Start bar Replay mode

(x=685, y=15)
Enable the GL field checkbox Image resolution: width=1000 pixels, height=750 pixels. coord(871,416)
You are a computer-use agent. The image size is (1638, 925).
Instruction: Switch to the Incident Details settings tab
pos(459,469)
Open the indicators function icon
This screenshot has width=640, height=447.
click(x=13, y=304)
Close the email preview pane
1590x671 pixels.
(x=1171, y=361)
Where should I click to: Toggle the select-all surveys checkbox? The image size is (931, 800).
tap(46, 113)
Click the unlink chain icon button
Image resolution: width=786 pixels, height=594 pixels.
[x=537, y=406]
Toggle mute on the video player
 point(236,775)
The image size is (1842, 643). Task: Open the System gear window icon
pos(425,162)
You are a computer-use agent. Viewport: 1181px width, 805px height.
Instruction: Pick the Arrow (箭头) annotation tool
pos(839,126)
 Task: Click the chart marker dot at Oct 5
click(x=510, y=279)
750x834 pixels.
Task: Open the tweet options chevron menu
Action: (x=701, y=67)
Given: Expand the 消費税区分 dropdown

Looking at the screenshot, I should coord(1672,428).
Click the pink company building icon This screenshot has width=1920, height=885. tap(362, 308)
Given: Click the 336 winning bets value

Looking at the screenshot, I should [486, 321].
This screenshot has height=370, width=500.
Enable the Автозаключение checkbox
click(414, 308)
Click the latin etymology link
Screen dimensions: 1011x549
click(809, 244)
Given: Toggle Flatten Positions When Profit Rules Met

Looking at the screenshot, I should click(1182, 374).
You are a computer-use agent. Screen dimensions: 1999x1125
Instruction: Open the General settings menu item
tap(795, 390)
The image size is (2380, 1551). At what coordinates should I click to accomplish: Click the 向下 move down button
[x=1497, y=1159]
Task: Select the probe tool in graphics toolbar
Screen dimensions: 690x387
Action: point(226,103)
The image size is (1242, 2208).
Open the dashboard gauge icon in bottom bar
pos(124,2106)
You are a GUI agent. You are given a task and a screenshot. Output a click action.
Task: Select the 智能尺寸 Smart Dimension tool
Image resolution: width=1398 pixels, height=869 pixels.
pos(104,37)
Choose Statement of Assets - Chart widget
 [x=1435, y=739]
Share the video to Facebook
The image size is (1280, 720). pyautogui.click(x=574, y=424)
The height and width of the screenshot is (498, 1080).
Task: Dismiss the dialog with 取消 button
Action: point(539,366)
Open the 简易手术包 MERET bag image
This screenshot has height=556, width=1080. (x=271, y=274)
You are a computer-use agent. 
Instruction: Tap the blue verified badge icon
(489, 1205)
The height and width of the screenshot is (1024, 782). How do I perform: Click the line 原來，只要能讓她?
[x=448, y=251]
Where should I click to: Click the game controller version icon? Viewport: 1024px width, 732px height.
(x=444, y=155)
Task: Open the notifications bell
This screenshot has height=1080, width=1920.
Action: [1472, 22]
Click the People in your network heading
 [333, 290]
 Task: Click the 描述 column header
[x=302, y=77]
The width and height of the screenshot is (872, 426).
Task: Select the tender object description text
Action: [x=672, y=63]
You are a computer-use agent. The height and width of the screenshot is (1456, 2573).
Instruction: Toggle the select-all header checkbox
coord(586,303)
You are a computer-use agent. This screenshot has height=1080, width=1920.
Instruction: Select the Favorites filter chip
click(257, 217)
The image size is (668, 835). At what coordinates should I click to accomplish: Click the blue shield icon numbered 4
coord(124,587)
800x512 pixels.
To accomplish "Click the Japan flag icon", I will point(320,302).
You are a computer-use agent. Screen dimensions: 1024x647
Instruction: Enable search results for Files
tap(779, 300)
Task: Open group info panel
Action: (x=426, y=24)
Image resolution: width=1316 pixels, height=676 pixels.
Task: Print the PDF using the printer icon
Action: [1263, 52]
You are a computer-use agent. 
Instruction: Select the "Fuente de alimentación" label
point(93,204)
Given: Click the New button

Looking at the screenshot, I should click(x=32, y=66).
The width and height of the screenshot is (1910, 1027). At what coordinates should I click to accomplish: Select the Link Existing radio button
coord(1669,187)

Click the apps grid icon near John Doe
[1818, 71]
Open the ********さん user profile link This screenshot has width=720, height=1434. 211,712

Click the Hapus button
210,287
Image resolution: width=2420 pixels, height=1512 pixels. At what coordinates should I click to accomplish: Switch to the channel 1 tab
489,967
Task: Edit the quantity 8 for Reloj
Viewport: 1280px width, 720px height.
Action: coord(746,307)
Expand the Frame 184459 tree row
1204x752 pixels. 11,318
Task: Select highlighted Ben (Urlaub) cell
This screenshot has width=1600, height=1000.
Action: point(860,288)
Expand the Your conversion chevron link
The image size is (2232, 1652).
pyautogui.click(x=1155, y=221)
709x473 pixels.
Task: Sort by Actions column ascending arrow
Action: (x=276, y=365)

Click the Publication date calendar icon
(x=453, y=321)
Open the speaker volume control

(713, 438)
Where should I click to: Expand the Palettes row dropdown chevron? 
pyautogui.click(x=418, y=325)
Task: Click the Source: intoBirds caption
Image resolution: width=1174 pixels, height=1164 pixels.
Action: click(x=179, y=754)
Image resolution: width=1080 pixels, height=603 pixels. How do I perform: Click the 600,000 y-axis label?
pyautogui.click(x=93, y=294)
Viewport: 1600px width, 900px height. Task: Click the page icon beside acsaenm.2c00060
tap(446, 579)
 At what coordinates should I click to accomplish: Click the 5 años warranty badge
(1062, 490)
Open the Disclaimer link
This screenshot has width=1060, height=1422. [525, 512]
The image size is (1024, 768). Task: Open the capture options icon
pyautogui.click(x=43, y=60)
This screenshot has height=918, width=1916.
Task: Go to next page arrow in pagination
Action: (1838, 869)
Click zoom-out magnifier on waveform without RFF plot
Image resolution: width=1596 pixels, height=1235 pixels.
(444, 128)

#### [BRIEF]
Convert every line of the records above into a Markdown table with two columns, Row and Line. Number the rows in order and leave out blank lines.

#### [TASK ANSWER]
| Row | Line |
|---|---|
| 1 | Start bar Replay mode |
| 2 | (x=685, y=15) |
| 3 | Enable the GL field checkbox Image resolution: width=1000 pixels, height=750 pixels. coord(871,416) |
| 4 | You are a computer-use agent. The image size is (1638, 925). |
| 5 | Instruction: Switch to the Incident Details settings tab |
| 6 | pos(459,469) |
| 7 | Open the indicators function icon |
| 8 | This screenshot has width=640, height=447. |
| 9 | click(x=13, y=304) |
| 10 | Close the email preview pane |
| 11 | 1590x671 pixels. |
| 12 | (x=1171, y=361) |
| 13 | Where should I click to: Toggle the select-all surveys checkbox? The image size is (931, 800). |
| 14 | tap(46, 113) |
| 15 | Click the unlink chain icon button |
| 16 | Image resolution: width=786 pixels, height=594 pixels. |
| 17 | [x=537, y=406] |
| 18 | Toggle mute on the video player |
| 19 |  point(236,775) |
| 20 | The image size is (1842, 643). Task: Open the System gear window icon |
| 21 | pos(425,162) |
| 22 | You are a computer-use agent. Viewport: 1181px width, 805px height. |
| 23 | Instruction: Pick the Arrow (箭头) annotation tool |
| 24 | pos(839,126) |
| 25 |  Task: Click the chart marker dot at Oct 5 |
| 26 | click(x=510, y=279) |
| 27 | 750x834 pixels. |
| 28 | Task: Open the tweet options chevron menu |
| 29 | Action: (x=701, y=67) |
| 30 | Given: Expand the 消費税区分 dropdown |
| 31 | Looking at the screenshot, I should coord(1672,428). |
| 32 | Click the pink company building icon This screenshot has width=1920, height=885. tap(362, 308) |
| 33 | Given: Click the 336 winning bets value |
| 34 | Looking at the screenshot, I should [486, 321]. |
| 35 | This screenshot has height=370, width=500. |
| 36 | Enable the Автозаключение checkbox |
| 37 | click(414, 308) |
| 38 | Click the latin etymology link |
| 39 | Screen dimensions: 1011x549 |
| 40 | click(809, 244) |
| 41 | Given: Toggle Flatten Positions When Profit Rules Met |
| 42 | Looking at the screenshot, I should click(1182, 374). |
| 43 | You are a computer-use agent. Screen dimensions: 1999x1125 |
| 44 | Instruction: Open the General settings menu item |
| 45 | tap(795, 390) |
| 46 | The image size is (2380, 1551). At what coordinates should I click to accomplish: Click the 向下 move down button |
| 47 | [x=1497, y=1159] |
| 48 | Task: Select the probe tool in graphics toolbar |
| 49 | Screen dimensions: 690x387 |
| 50 | Action: point(226,103) |
| 51 | The image size is (1242, 2208). |
| 52 | Open the dashboard gauge icon in bottom bar |
| 53 | pos(124,2106) |
| 54 | You are a GUI agent. You are given a task and a screenshot. Output a click action. |
| 55 | Task: Select the 智能尺寸 Smart Dimension tool |
| 56 | Image resolution: width=1398 pixels, height=869 pixels. |
| 57 | pos(104,37) |
| 58 | Choose Statement of Assets - Chart widget |
| 59 |  [x=1435, y=739] |
| 60 | Share the video to Facebook |
| 61 | The image size is (1280, 720). pyautogui.click(x=574, y=424) |
| 62 | The height and width of the screenshot is (498, 1080). |
| 63 | Task: Dismiss the dialog with 取消 button |
| 64 | Action: point(539,366) |
| 65 | Open the 简易手术包 MERET bag image |
| 66 | This screenshot has height=556, width=1080. (x=271, y=274) |
| 67 | You are a computer-use agent.  |
| 68 | Instruction: Tap the blue verified badge icon |
| 69 | (489, 1205) |
| 70 | The height and width of the screenshot is (1024, 782). How do I perform: Click the line 原來，只要能讓她? |
| 71 | [x=448, y=251] |
| 72 | Where should I click to: Click the game controller version icon? Viewport: 1024px width, 732px height. |
| 73 | (x=444, y=155) |
| 74 | Task: Open the notifications bell |
| 75 | This screenshot has height=1080, width=1920. |
| 76 | Action: [1472, 22] |
| 77 | Click the People in your network heading |
| 78 |  [333, 290] |
| 79 |  Task: Click the 描述 column header |
| 80 | [x=302, y=77] |
| 81 | The width and height of the screenshot is (872, 426). |
| 82 | Task: Select the tender object description text |
| 83 | Action: [x=672, y=63] |
| 84 | You are a computer-use agent. The height and width of the screenshot is (1456, 2573). |
| 85 | Instruction: Toggle the select-all header checkbox |
| 86 | coord(586,303) |
| 87 | You are a computer-use agent. This screenshot has height=1080, width=1920. |
| 88 | Instruction: Select the Favorites filter chip |
| 89 | click(257, 217) |
| 90 | The image size is (668, 835). At what coordinates should I click to accomplish: Click the blue shield icon numbered 4 |
| 91 | coord(124,587) |
| 92 | 800x512 pixels. |
| 93 | To accomplish "Click the Japan flag icon", I will point(320,302). |
| 94 | You are a computer-use agent. Screen dimensions: 1024x647 |
| 95 | Instruction: Enable search results for Files |
| 96 | tap(779, 300) |
| 97 | Task: Open group info panel |
| 98 | Action: (x=426, y=24) |
| 99 | Image resolution: width=1316 pixels, height=676 pixels. |
| 100 | Task: Print the PDF using the printer icon |
| 101 | Action: [1263, 52] |
| 102 | You are a computer-use agent.  |
| 103 | Instruction: Select the "Fuente de alimentación" label |
| 104 | point(93,204) |
| 105 | Given: Click the New button |
| 106 | Looking at the screenshot, I should click(x=32, y=66). |
| 107 | The width and height of the screenshot is (1910, 1027). At what coordinates should I click to accomplish: Select the Link Existing radio button |
| 108 | coord(1669,187) |
| 109 | Click the apps grid icon near John Doe |
| 110 | [1818, 71] |
| 111 | Open the ********さん user profile link This screenshot has width=720, height=1434. 211,712 |
| 112 | Click the Hapus button |
| 113 | 210,287 |
| 114 | Image resolution: width=2420 pixels, height=1512 pixels. At what coordinates should I click to accomplish: Switch to the channel 1 tab |
| 115 | 489,967 |
| 116 | Task: Edit the quantity 8 for Reloj |
| 117 | Viewport: 1280px width, 720px height. |
| 118 | Action: coord(746,307) |
| 119 | Expand the Frame 184459 tree row |
| 120 | 1204x752 pixels. 11,318 |
| 121 | Task: Select highlighted Ben (Urlaub) cell |
| 122 | This screenshot has width=1600, height=1000. |
| 123 | Action: point(860,288) |
| 124 | Expand the Your conversion chevron link |
| 125 | The image size is (2232, 1652). |
| 126 | pyautogui.click(x=1155, y=221) |
| 127 | 709x473 pixels. |
| 128 | Task: Sort by Actions column ascending arrow |
| 129 | Action: (x=276, y=365) |
| 130 | Click the Publication date calendar icon |
| 131 | (x=453, y=321) |
| 132 | Open the speaker volume control |
| 133 | (713, 438) |
| 134 | Where should I click to: Expand the Palettes row dropdown chevron?  |
| 135 | pyautogui.click(x=418, y=325) |
| 136 | Task: Click the Source: intoBirds caption |
| 137 | Image resolution: width=1174 pixels, height=1164 pixels. |
| 138 | Action: click(x=179, y=754) |
| 139 | Image resolution: width=1080 pixels, height=603 pixels. How do I perform: Click the 600,000 y-axis label? |
| 140 | pyautogui.click(x=93, y=294) |
| 141 | Viewport: 1600px width, 900px height. Task: Click the page icon beside acsaenm.2c00060 |
| 142 | tap(446, 579) |
| 143 |  At what coordinates should I click to accomplish: Click the 5 años warranty badge |
| 144 | (1062, 490) |
| 145 | Open the Disclaimer link |
| 146 | This screenshot has width=1060, height=1422. [525, 512] |
| 147 | The image size is (1024, 768). Task: Open the capture options icon |
| 148 | pyautogui.click(x=43, y=60) |
| 149 | This screenshot has height=918, width=1916. |
| 150 | Task: Go to next page arrow in pagination |
| 151 | Action: (1838, 869) |
| 152 | Click zoom-out magnifier on waveform without RFF plot |
| 153 | Image resolution: width=1596 pixels, height=1235 pixels. |
| 154 | (444, 128) |